Geo Minerals: option-to-earn 100% interest
Acquisition
As of August 27th 2009, Geo Minerals has executed a lease-option agreement with Bronco Creek Exploration Inc. to earn a 100% interest on the Copper Springs porphyry copper property located in south-central Arizona. Terms for the property are for Geo Minerals to incur CAD$2,750,000 in work expenditures, pay cumulative advanced royalty payments of CAD$505,000, and issue a total of 3,000,000 common shares plus 1,200,000 warrants over the 5 year term of the agreement. A 2.5% NSR with a provision to buy back 0.25% for CAD$1,500,000 any time before a feasibility study and a further 0.25% buy back for CAD$3,500,000 any time prior to production will apply.
Property Overview
The Copper Springs property, located approximately 90 miles east of Phoenix, consists of 216 mining claims and 640 acres of fee land for a total of more than 5,000 acres in the Globe-Miami district. New geologic work on the property has led to the recognition that the district’s well known copper deposits are the faulted and titled portions of a cluster of large porphyry copper-molybdenum systems. Of the porphyry centers identified in the district, the southern center (the Copper Springs porphyry) has the largest root footprint – as well as the largest, most productive capping vein system (~10.5Mt @ 5% Cu production & ~67Mt @ 1.3% Cu resources) of any other in the district. Through the application of these and other new geologic insights, BCE has further recognized that the structural blocks that contain the central portion of the southernmost system are projected to lie beneath gravel cover within the BCE property position. The primary exploration targets are structural blocks analogous to the main Miami-Inspiration deposits (~10 Mt Cu production/resources) that include the buried Miami East deposit just north of the Copper Springs property (reported by Long in 1996 to contain 181 Mt at 1.35% copper).
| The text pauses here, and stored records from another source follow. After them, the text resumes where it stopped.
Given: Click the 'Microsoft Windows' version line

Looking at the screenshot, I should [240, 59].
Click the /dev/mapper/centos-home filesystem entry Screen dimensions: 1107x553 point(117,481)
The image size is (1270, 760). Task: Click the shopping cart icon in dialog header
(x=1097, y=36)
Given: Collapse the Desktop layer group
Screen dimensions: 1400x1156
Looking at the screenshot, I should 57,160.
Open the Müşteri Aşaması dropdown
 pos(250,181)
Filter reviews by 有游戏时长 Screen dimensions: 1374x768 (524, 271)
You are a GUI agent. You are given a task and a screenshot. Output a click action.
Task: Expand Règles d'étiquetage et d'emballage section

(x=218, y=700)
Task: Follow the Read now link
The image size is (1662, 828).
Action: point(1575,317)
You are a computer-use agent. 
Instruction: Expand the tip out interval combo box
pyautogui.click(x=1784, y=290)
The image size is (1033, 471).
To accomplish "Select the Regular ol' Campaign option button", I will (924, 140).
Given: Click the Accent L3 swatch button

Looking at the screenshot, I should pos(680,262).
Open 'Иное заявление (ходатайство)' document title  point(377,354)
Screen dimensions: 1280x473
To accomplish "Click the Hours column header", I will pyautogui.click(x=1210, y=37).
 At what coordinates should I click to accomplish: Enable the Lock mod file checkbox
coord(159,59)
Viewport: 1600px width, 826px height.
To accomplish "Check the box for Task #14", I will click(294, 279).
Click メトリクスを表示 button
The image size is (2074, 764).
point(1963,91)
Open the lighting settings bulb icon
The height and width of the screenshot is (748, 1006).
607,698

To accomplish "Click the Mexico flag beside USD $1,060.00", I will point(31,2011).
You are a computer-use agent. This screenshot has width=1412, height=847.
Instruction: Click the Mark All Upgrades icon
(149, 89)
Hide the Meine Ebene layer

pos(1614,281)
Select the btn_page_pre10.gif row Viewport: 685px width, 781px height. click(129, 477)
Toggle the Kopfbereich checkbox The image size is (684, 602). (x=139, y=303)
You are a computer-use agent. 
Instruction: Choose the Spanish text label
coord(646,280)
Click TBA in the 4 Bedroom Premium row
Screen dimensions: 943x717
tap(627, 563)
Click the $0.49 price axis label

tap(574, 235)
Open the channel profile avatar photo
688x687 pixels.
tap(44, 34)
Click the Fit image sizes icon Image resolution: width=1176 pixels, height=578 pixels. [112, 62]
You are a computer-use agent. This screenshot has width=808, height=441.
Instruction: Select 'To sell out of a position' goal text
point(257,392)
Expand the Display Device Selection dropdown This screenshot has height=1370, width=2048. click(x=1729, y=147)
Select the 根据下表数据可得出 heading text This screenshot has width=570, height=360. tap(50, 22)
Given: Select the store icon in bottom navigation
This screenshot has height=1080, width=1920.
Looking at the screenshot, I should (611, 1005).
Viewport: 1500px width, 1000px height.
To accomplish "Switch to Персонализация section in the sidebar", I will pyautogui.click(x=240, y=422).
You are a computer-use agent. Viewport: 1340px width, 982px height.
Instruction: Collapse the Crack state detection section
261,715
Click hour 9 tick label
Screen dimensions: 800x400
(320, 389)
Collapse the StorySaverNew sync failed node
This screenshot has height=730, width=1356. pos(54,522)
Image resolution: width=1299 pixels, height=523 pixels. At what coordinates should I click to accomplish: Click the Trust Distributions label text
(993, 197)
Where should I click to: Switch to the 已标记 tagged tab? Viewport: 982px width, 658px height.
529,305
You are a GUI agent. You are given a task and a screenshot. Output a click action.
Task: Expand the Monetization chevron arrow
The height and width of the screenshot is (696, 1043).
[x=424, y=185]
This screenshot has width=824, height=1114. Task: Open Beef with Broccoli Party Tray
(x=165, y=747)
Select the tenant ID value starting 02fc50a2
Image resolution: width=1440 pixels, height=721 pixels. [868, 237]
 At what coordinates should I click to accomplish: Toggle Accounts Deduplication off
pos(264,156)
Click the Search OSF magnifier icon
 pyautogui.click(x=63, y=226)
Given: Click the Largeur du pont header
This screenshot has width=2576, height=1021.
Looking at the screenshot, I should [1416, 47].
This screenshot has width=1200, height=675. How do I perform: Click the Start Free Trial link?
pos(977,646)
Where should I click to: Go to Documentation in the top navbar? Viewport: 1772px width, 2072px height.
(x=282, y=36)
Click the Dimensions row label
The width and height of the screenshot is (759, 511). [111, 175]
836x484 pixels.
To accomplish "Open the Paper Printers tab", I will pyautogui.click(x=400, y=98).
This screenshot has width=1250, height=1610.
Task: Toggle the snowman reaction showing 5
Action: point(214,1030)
These blocks lie at intermediate to higher structural levels within the Copper Springs porphyry center and target mineral assemblages suspected to contain higher primary copper grades within reactive hosts’ rocks and favourable conditions for supergene enrichment.
Phase One Drilling
A total of 1,189 meters of air-rotary and mud-rotary drilling was completed in 2 vertical drill holes – CSN-05 @ 518 meters deep and CSN-06 @ 671 meters deep. Drill hole CSN-05 encountered unconsolidated gravels to a depth of 518 meters. Rock chips containing native copper were encountered in several intervals within this hole. Drill hole CSN-06 was collared 460 meters to the west-northwest of CSN-05, and encountered similar unconsolidated gravels to a depth of 430 meters. Between 424 and 431 meters depth, a volcanic tuff was encountered which may represent the Apache Leap Tuff, a regionally extensive mid-Tertiary volcanic rock that post-dates and often overlies the faulted and rotated blocks of Laramide porphyries. The presence of the volcanic rock in addition to a change in the characteristics of the recovered material suggested that an older Tertiary conglomerate had been intersected. This second conglomeratic unit, interpreted to be the Whitetail Conglomerate, continued for the remainder of the drill hole. At 482 meters, native copper was encountered along fractures and mineral boundaries in granitic fragments within the conglomerate. These native-copper-bearing granitic fragments continued for the next 189 meters, at which point drilling operations ceased due to technical challenges for the equipment on site. Drill hole CSN-06 was cased to 518 meters for future re-entry.
Looking Ahead: Phase Two Drilling
In light of these encouraging early stage drill results, a second phase work program is expected to resume in the near future.